Mantenendo un approccio limpido e schietto, che per taluni risulterà certamente provocatorio, il noto psichiatra analizza anche le scuole, i collegi, le carceri e i sistemi su cui si fondano, portando alla luce le caratteristiche che li rendono palesemente “strumenti per mantenere al potere sistemi di governo idioti, ideologicamente assolutisti e dittatoriali”.
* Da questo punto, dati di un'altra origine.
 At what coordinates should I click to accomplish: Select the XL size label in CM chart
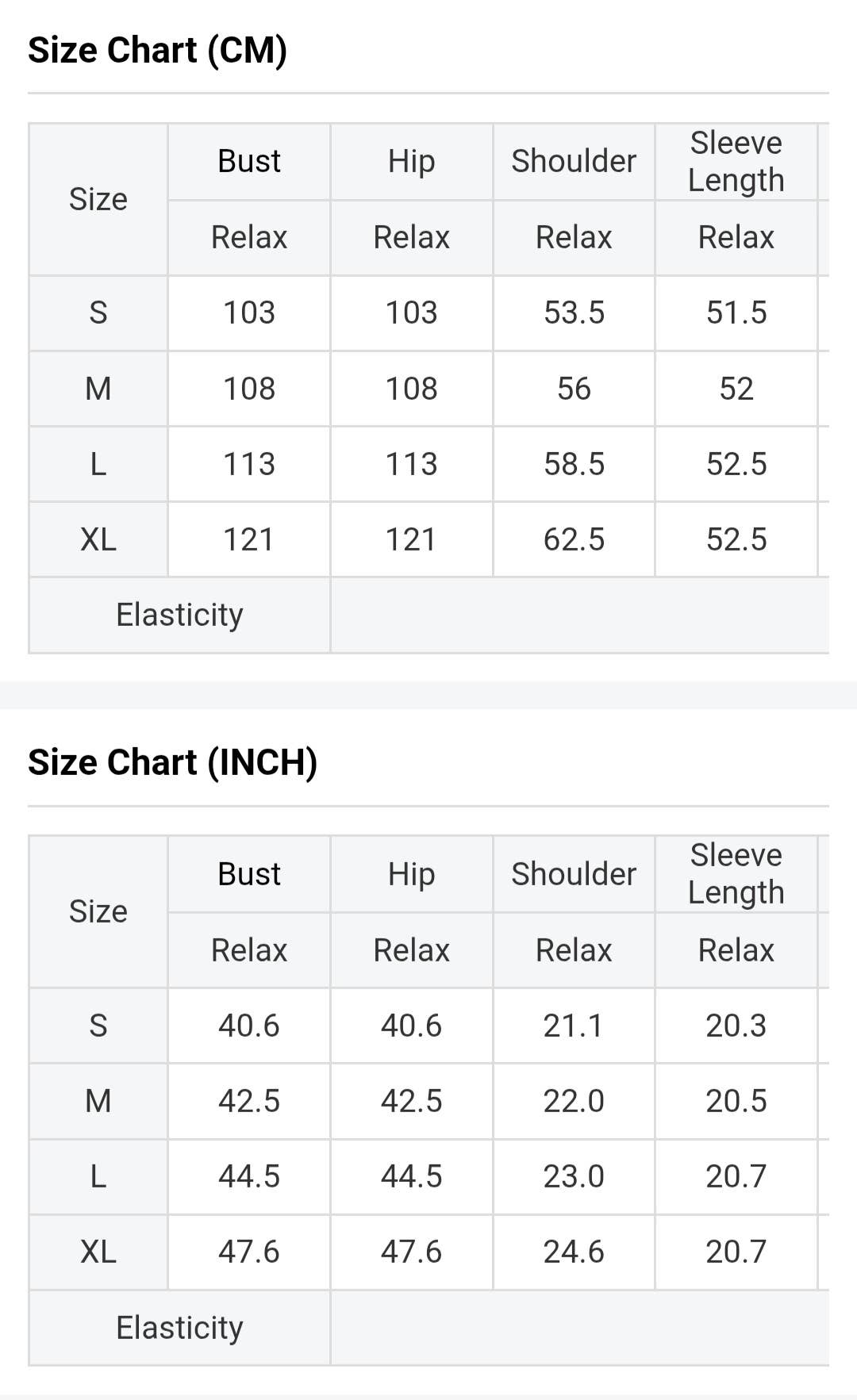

Ma il punto davvero importante, certamente frutto di osservazioni mature ed esperienziali, è l’analisi del contesto educativo del tempo presente: ci troviamo in una società senza famiglia, dove i termini di fratello e sorella sono “dissipati” e le famiglie allargate aprono la strada a una definizione di genitore diversa da quella di padre, in cui persino l’educazione alla bellezza e alla sessualità si trovano in difficoltà, tanto quanto quella alla cultura e all’uso corretto di Internet.

Approfondimento

L’educazione (im)possibile è scritto con una prosa specialistica ma scorrevole e piacevole, che si segue abbastanza facilmente se gli si dedica la giusta attenzione. La sintassi articolata, necessaria per esprimere a fondo il pensiero dell’esperto, non è affatto pesante e conduce il lettore su binari paralleli in vista della meta, arricchendolo di molteplici elementi con cui, vista la confessione dello stesso autore di aver fatto emergere i problemi senza avanzare troppe proposte di soluzione, dovrebbe sentirsi incoraggiato ad architettare delle soluzioni che escano dagli schemi coercitivi e opportunisti che sino a ora hanno controllato il potenziale umano.